■ **What you have to do**
No pictures go in the copy; retype exactly the lines from the one with "The width and height of the screenshot is (1421, 688)." through the last line of the records.

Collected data
[Start of Attachment]

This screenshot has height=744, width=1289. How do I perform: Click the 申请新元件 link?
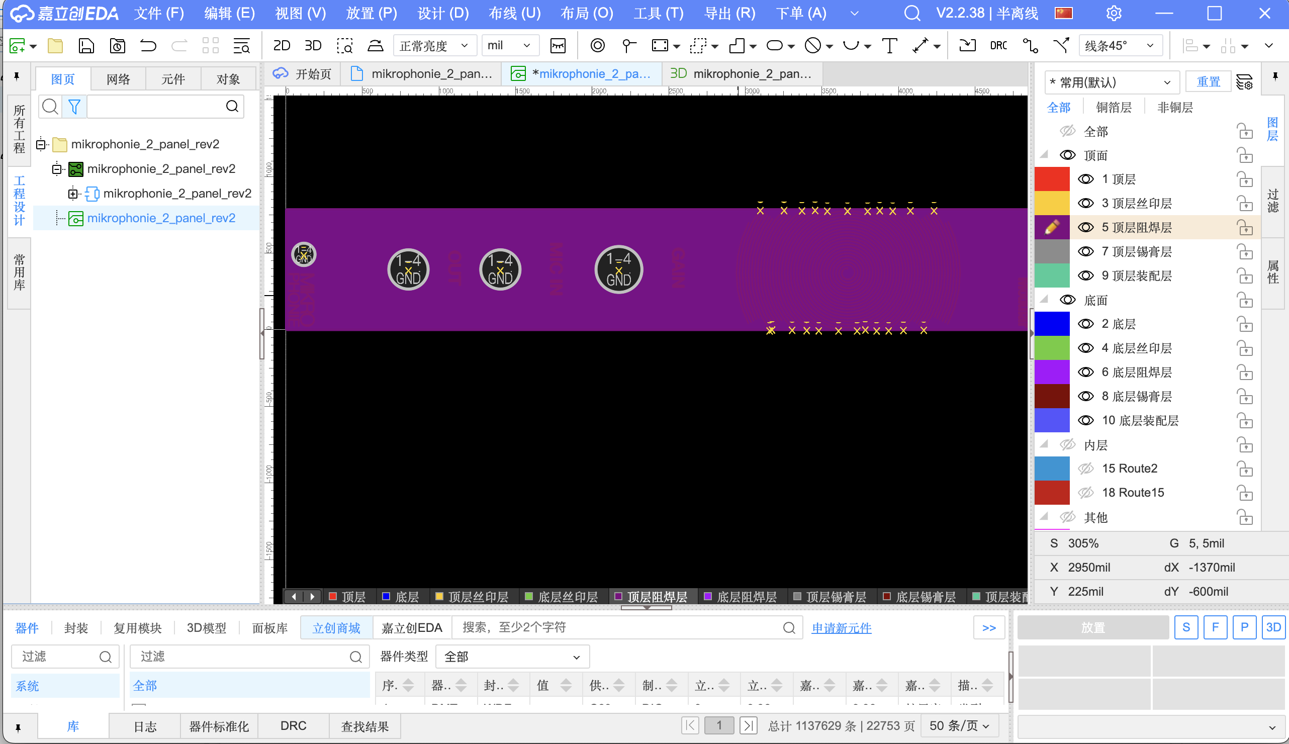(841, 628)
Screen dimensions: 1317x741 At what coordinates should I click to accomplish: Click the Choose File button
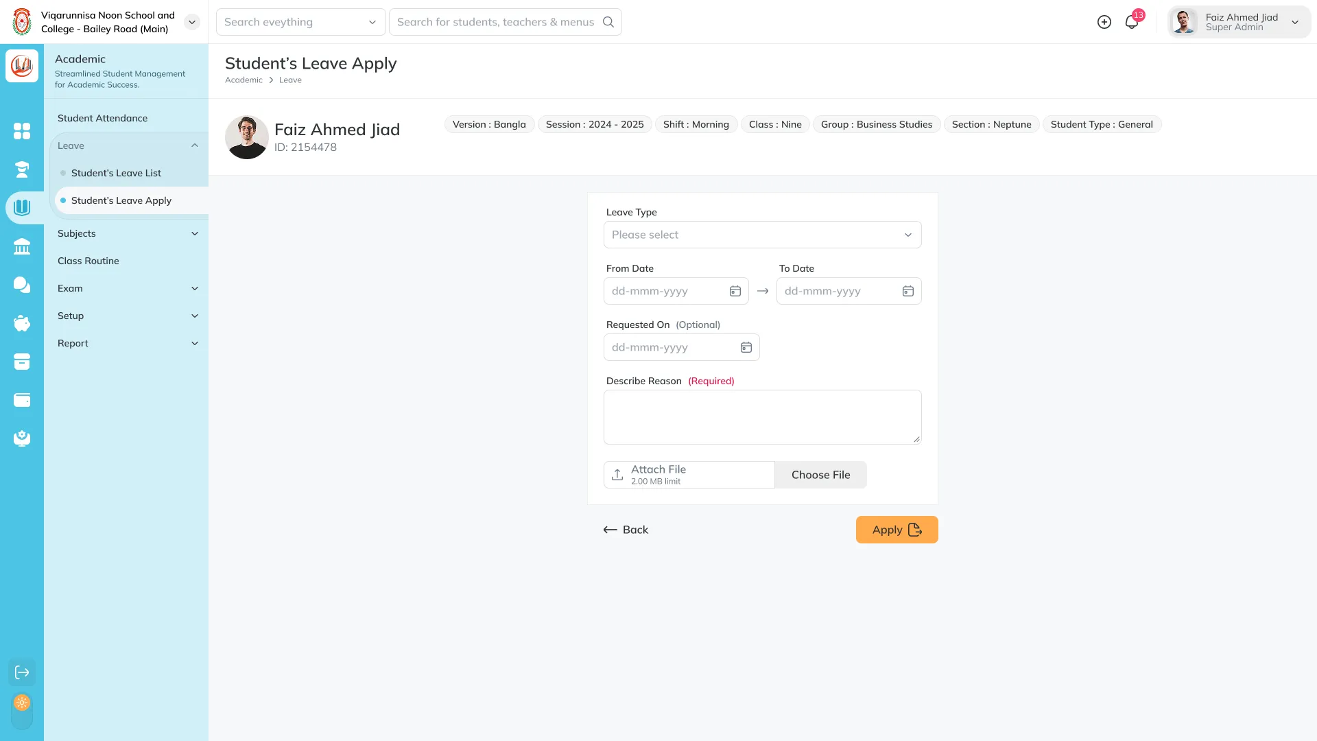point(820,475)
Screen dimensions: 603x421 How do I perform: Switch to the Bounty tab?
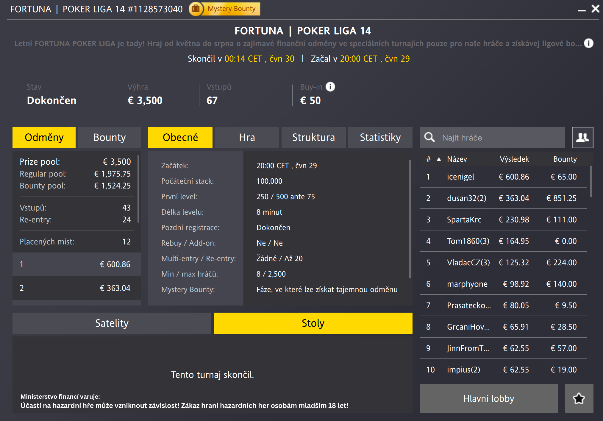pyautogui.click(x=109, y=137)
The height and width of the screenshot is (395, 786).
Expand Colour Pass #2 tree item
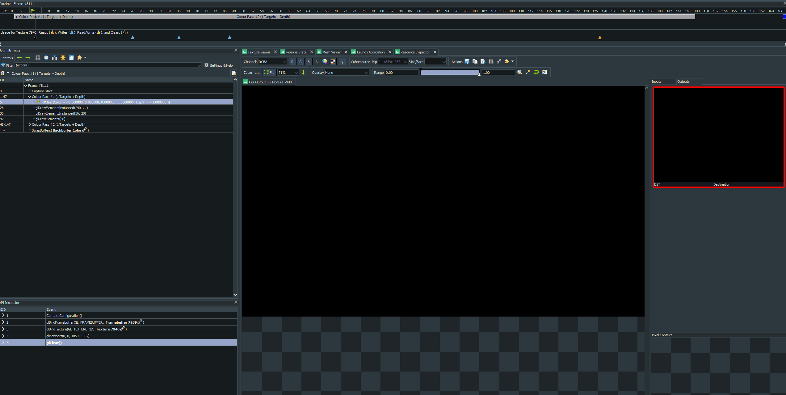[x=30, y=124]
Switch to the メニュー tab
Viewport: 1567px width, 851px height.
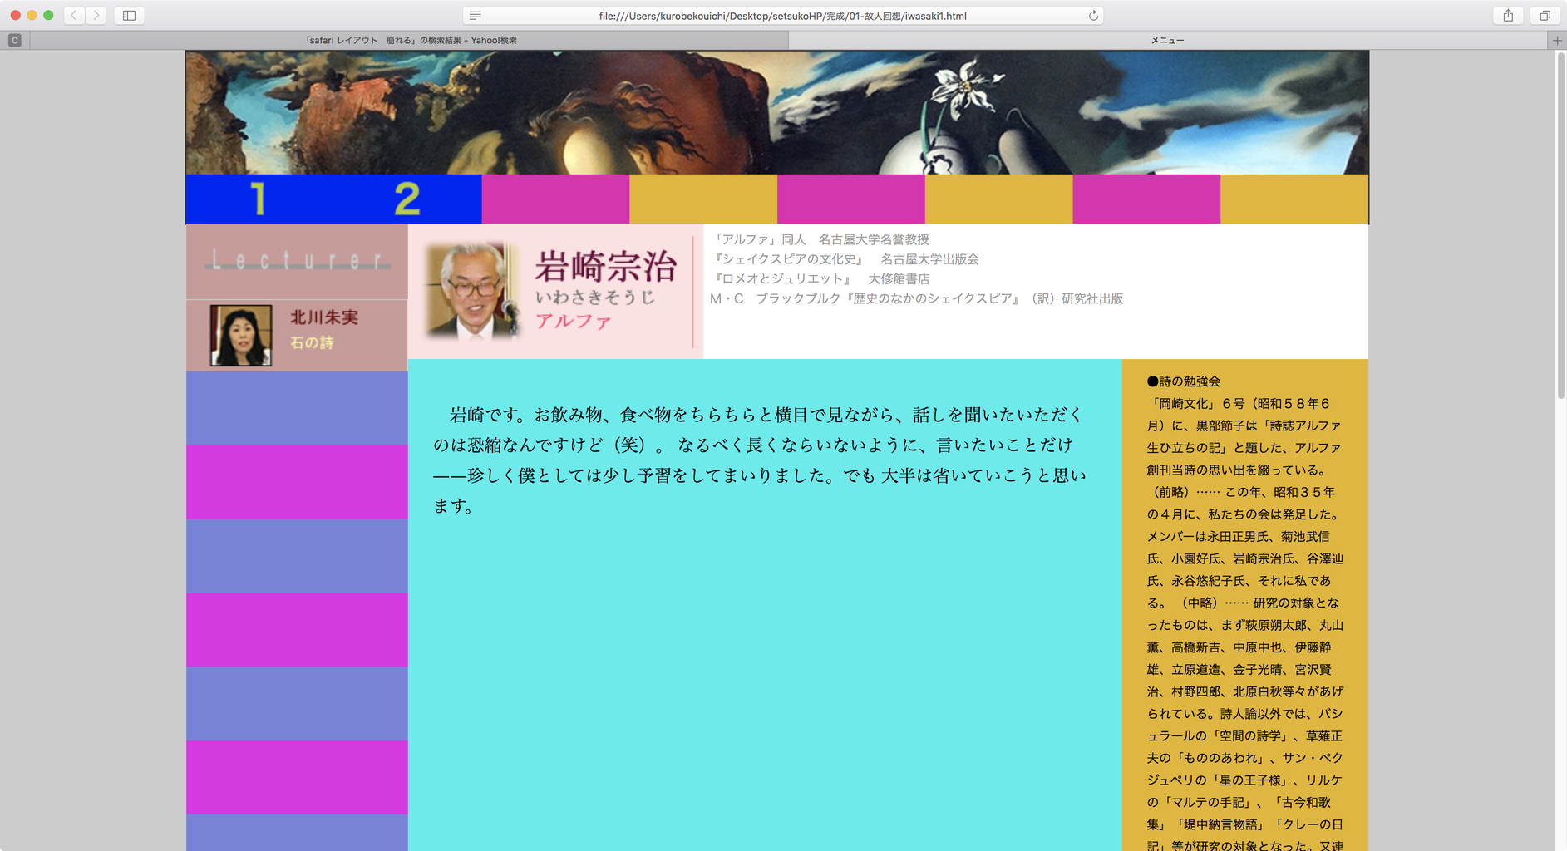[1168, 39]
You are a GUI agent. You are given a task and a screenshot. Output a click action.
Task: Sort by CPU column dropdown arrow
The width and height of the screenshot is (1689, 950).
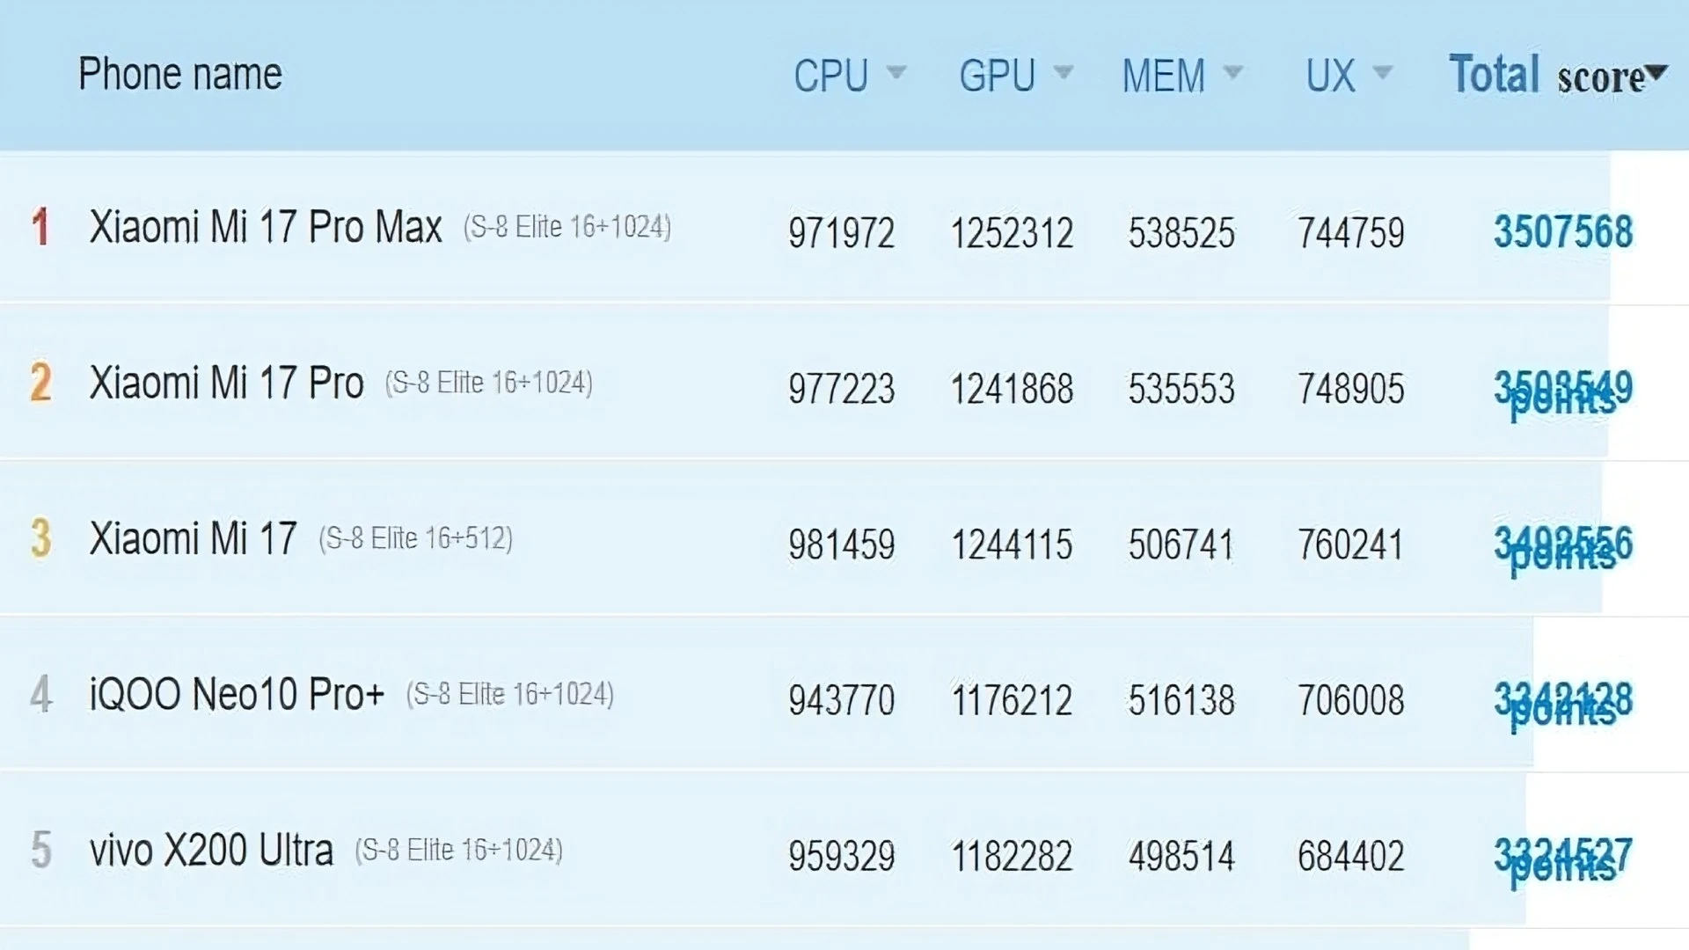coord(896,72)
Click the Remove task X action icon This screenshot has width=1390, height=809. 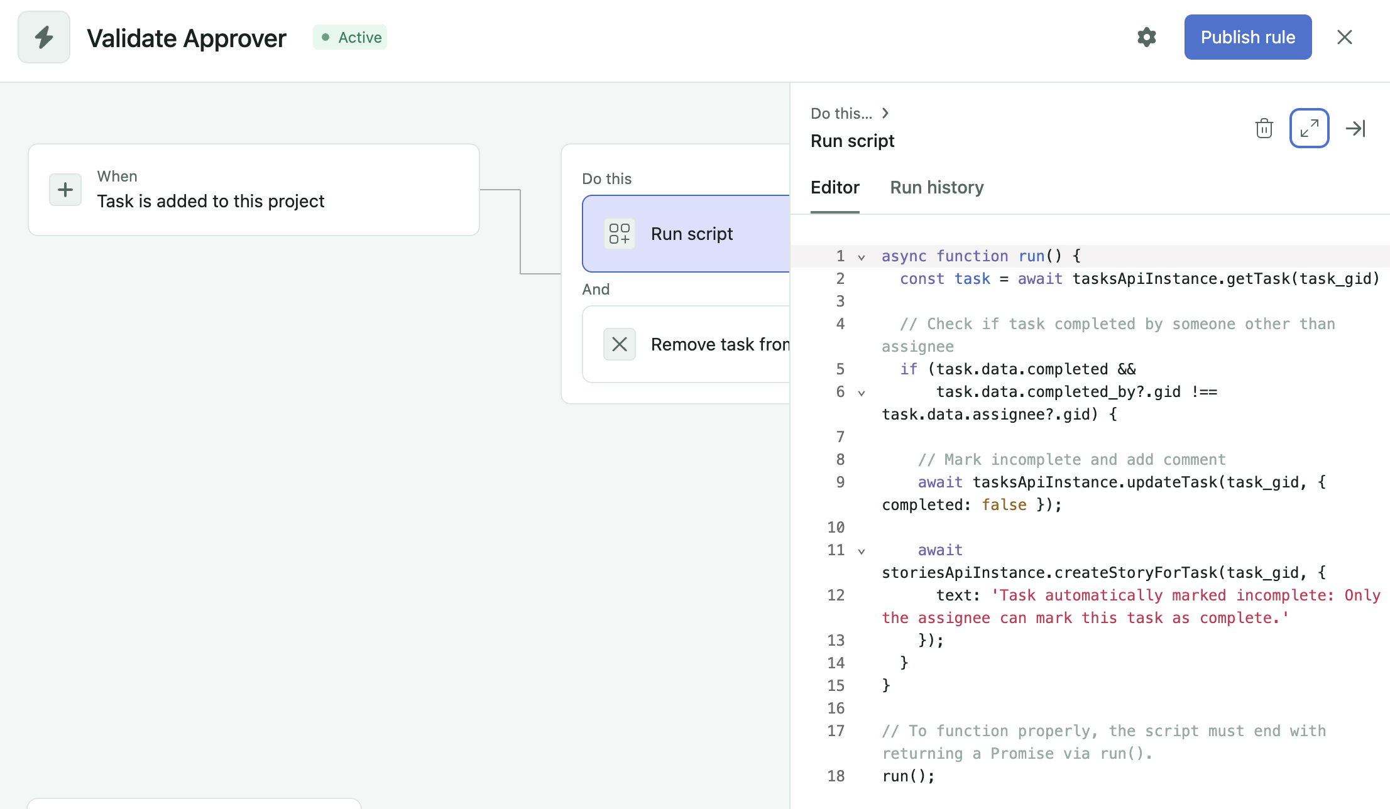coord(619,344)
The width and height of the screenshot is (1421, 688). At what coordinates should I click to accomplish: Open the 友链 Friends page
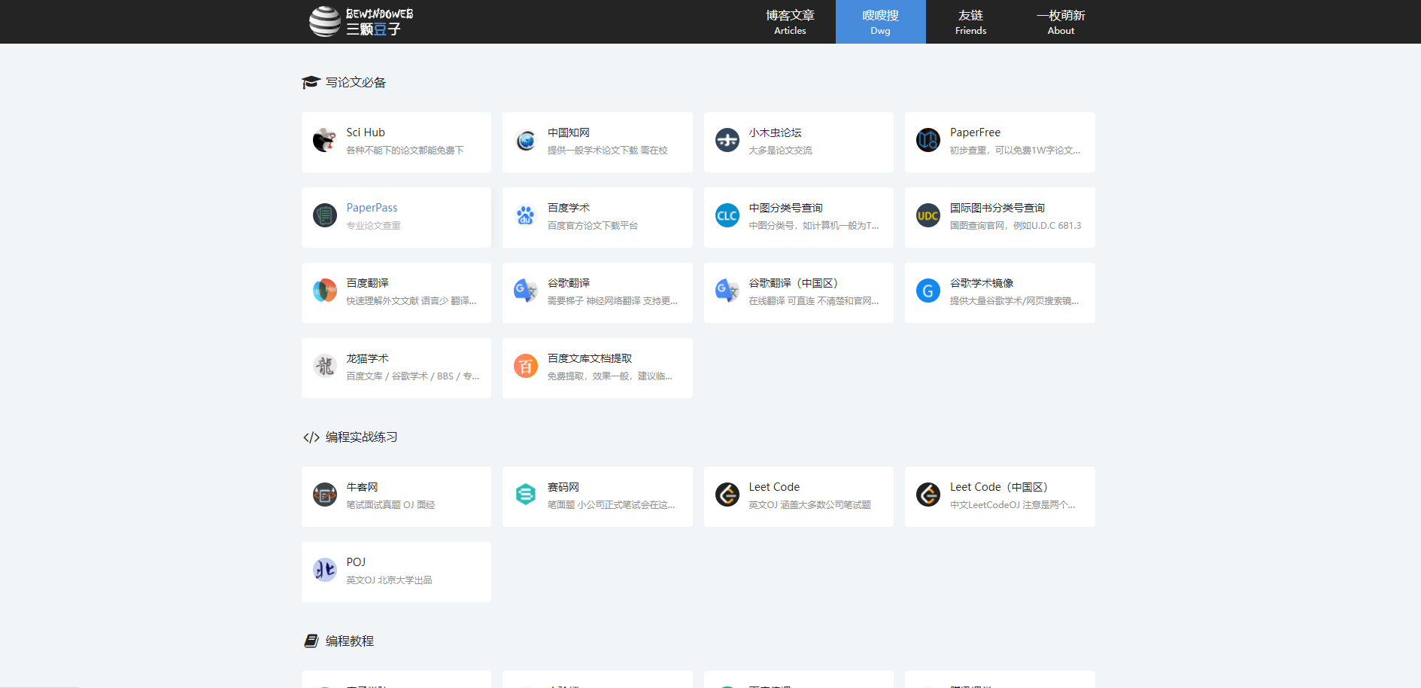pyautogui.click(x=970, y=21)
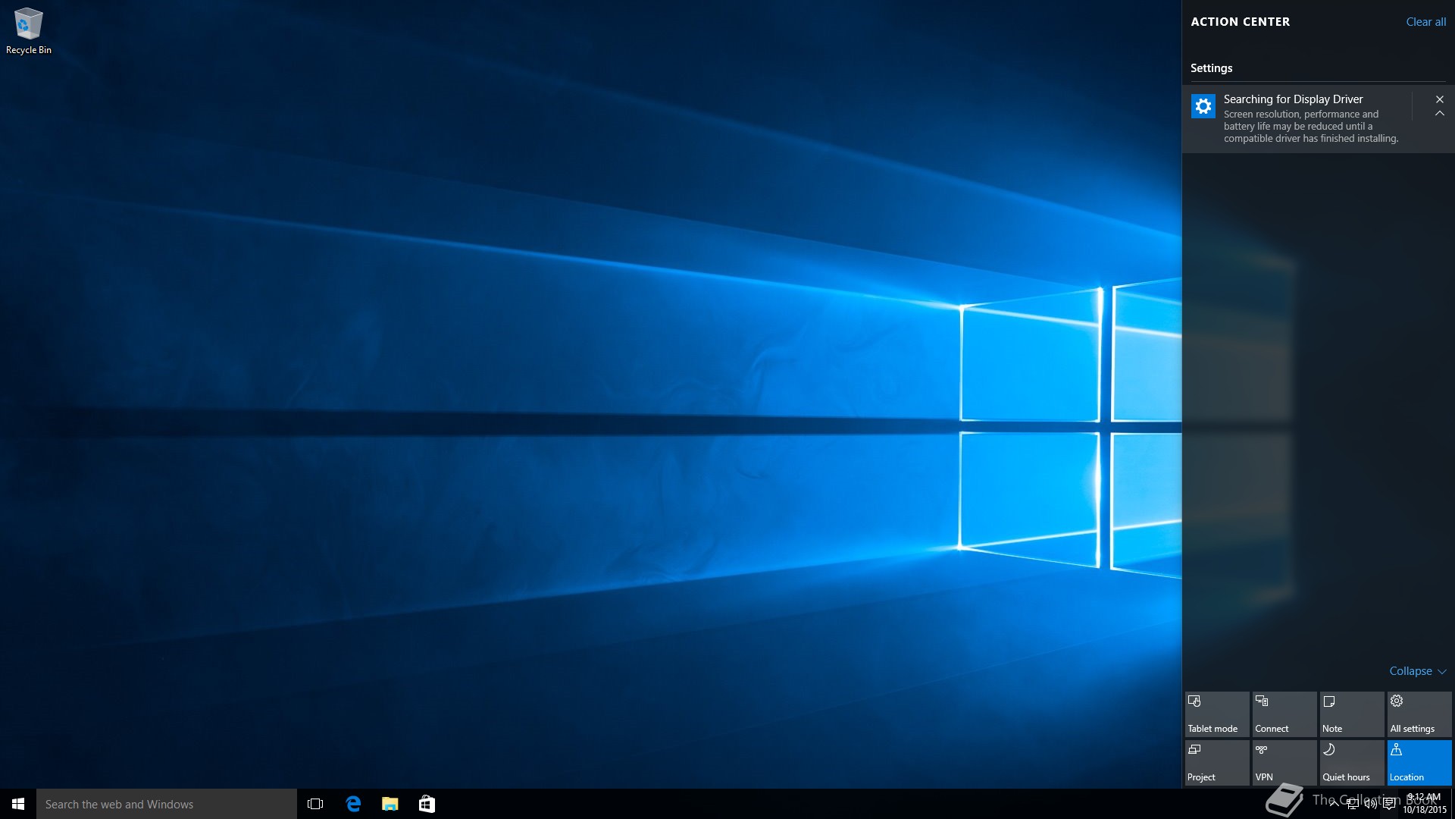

[End of Attachment]

■ **Output for this task**
The width and height of the screenshot is (1421, 688). At what coordinates should I click to accomplish: Open the 友链 Friends page
pyautogui.click(x=970, y=21)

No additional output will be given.